Los datos recientemente liberados permiten hacer algunas lecturas interesantes, ya que explicitan las diversidades propias de este flujo en relación con las macrozonas del país. En primer lugar, cabe señalar que las regiones que contienen un área metropolitana (Valparaíso, Metropolitana y Bío Bío) concentran el 72,8% de los inmigrantes; se trata, además, de una tendencia que parece en aumento, considerando que en el 2014 era el 70%. Este grupo de tres regiones presenta un crecimiento promedio del número de extranjeros del 67% en el período 2014-2017.
Luego, si excluimos las regiones metropolitanas del mapa geográfico, es posible apreciar como el resto de Chile queda subdividido en tres macrozonas claramente marcadas. Las cinco regiones del norte, entre Arica y Parinacota y Coquimbo, donde reside el 19,8% del total de inmigrantes del país, y que aumentó en un 93% la presencia de extranjeros en el período 2014-2017. Luego, el grupo conformado por la Región de O’Higgins y del Maule que, si bien concentra solamente el 3,2% de los extranjeros del país, tiene una tasa de aumento promedio del 129% en el período 2014-2017. Finalmente, las cinco regiones del sur, con baja presencia de migrantes; éstas suman el 4,2% del total de extranjeros del país y presentan un crecimiento promedio del 27% entre el 2014 y el 2017.
Nos parece particularmente interesante subrayar el dato relativo a la Región de O’Higgins y del Maule –territorios que representan el corazón agropecuario exportador del país- ya que explícita el fuerte dinamismo alcanzado en el período 2014-2017, siendo además la primera y cuarta región a nivel nacional que más han aumentado porcentualmente en ese período.
Se trata sin duda de un fenómeno bastante incipiente en relación con otras zonas del país, como la metropolitana y la nortina, donde los procesos migratorios tienen una trayectoria más consolidada, y diferente a los sectores más sureños, donde el auge del flujo se alcanzó en décadas anteriores y se vinculó a los procesos de colonización, produciendo un proceso de mixticidad importante.

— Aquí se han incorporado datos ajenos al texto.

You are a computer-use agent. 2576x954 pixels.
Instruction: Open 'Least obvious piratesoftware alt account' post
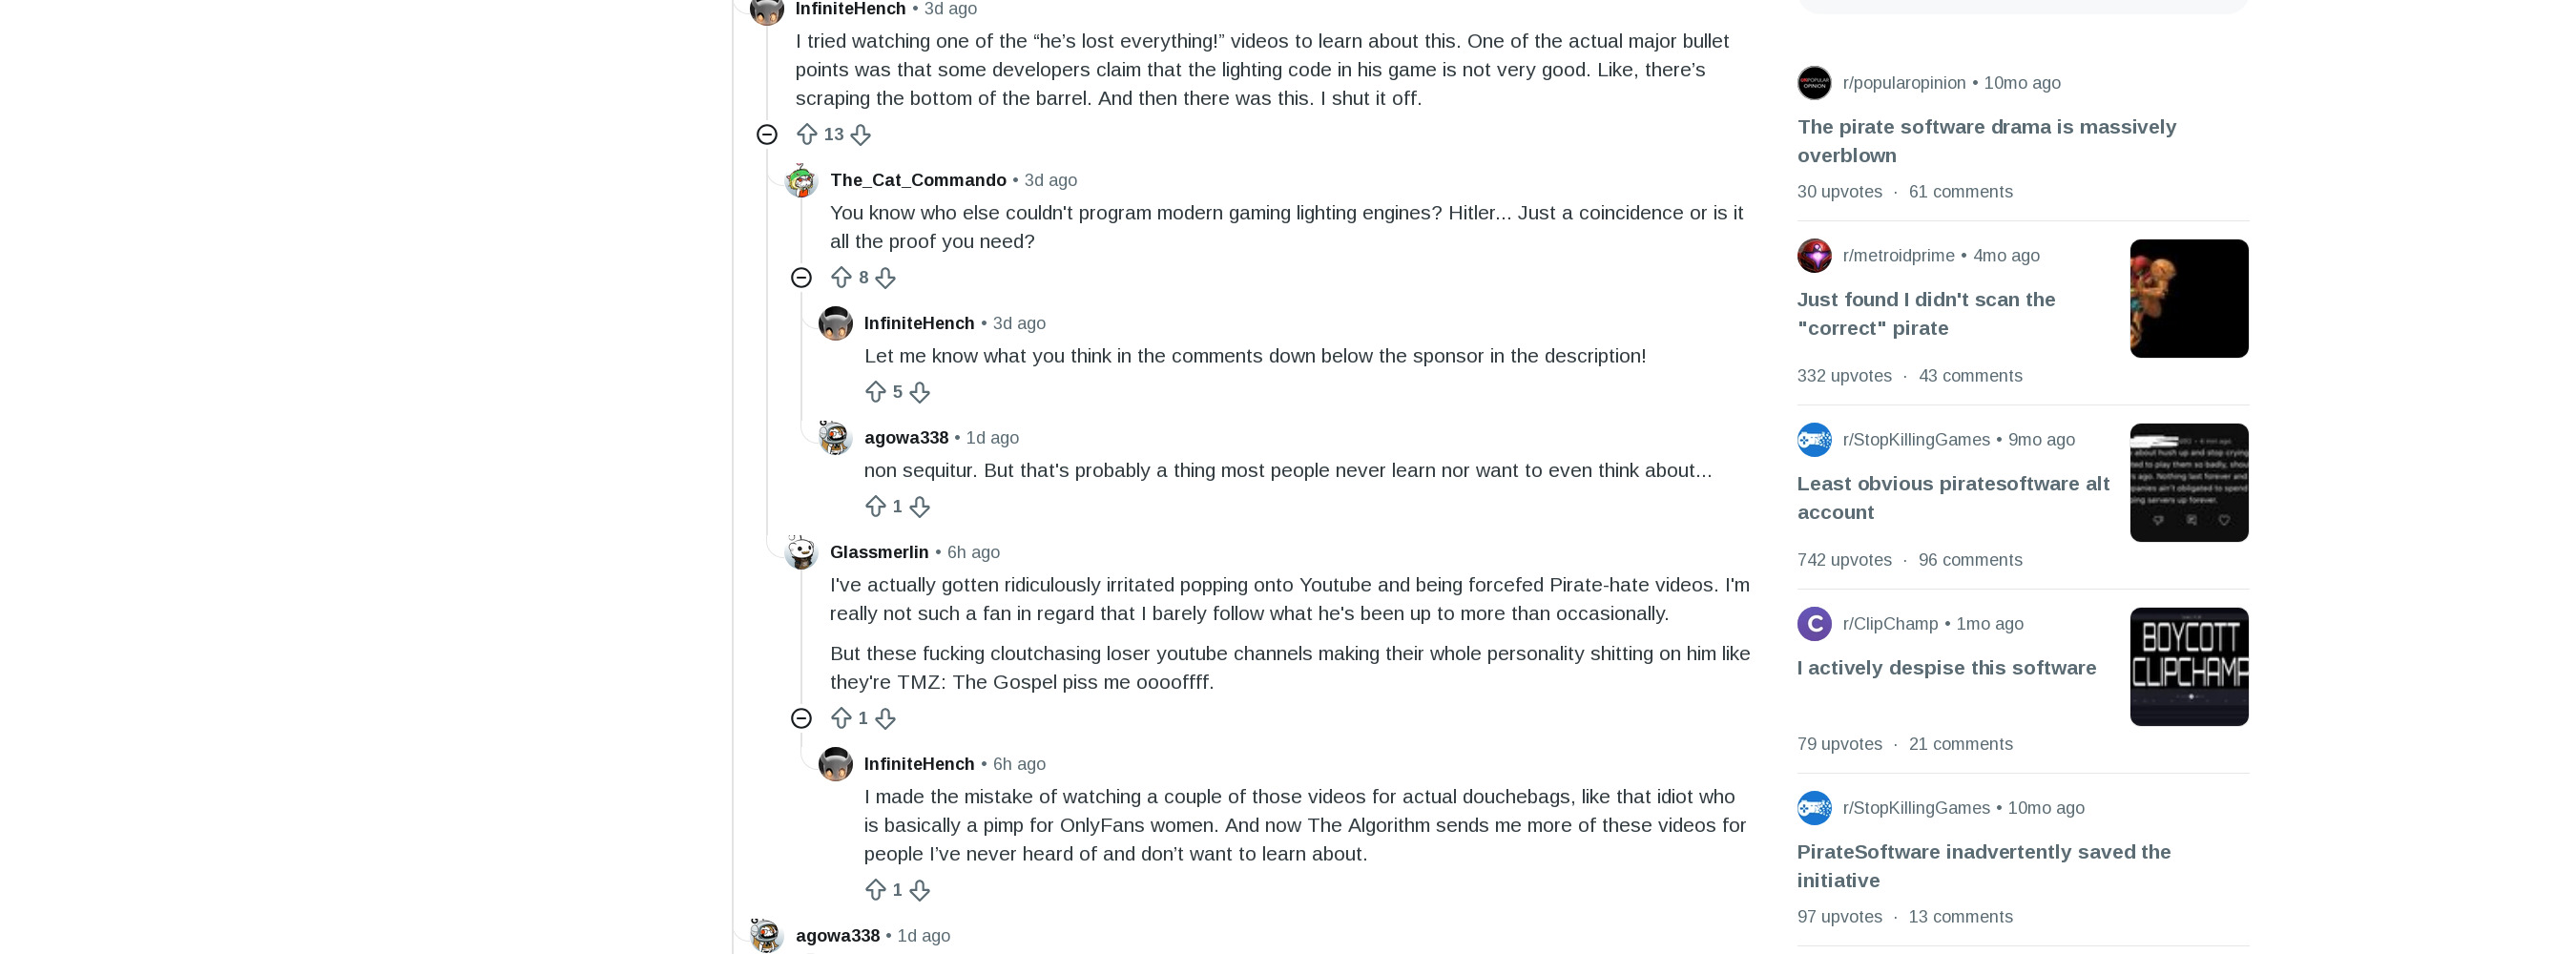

Si bien hay que partir de la premisa que en términos absolutos y relativos la presencia de extranjeros en ambas regiones es baja (representan el 1,3% y 1,2%, respectivamente, de la población total), es evidente que estos territorios están viviendo una transformación. Inicialmente, se pueden plantear dos posibles explicaciones en términos gruesos.
Por un lado, la presencia de ciudades intermedias cercanas a la capital, de carácter agrario, vinculadas a su entorno rural, tranquilas y seguras. Aunque conservadoras y poco acostumbradas a la diversidad, parecen ofrecer hoy día una mejor calidad de vida que las metrópolis.

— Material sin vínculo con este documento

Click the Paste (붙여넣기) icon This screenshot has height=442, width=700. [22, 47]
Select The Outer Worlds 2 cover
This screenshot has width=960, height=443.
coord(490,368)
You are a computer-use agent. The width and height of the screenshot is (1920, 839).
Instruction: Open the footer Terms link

Por otro, la presencia de una importante oferta laboral vinculada al agro en el valle central y al sector forestal en el secano interior y costero. Espacios de trabajo que –si bien abundantes en ciertas épocas del año- sufren la precariedad de la estacionalidad productiva y cierto nivel de informalidad que afecta las trayectorias laborales. No es casualidad, en este sentido, el importante número de casos de trata de personas que se registra en ambas regiones.

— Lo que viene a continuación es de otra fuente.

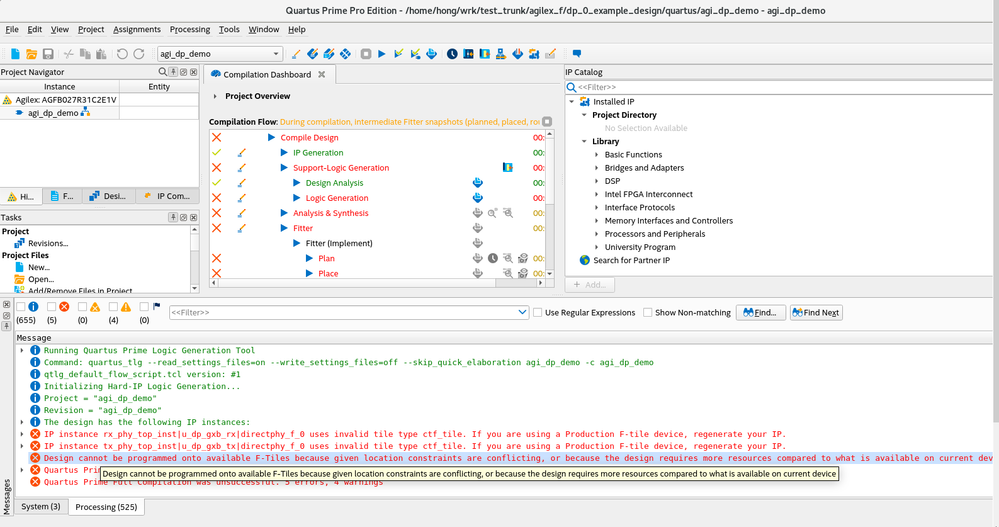Click the Find Next button
The width and height of the screenshot is (999, 527).
pos(817,313)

Parece relevante, en estos términos, que los actores sociales –tanto públicos, como privados, académicos y de la sociedad civil- asuman la responsabilidad de entender mejor un fenómeno que es global, pero tiene expresiones locales muy particulares. Y por, sobre todo, generar las condiciones para que el proceso de inmigración se acompañe desde la lógica que le corresponde a nivel internacional: los derechos humanos.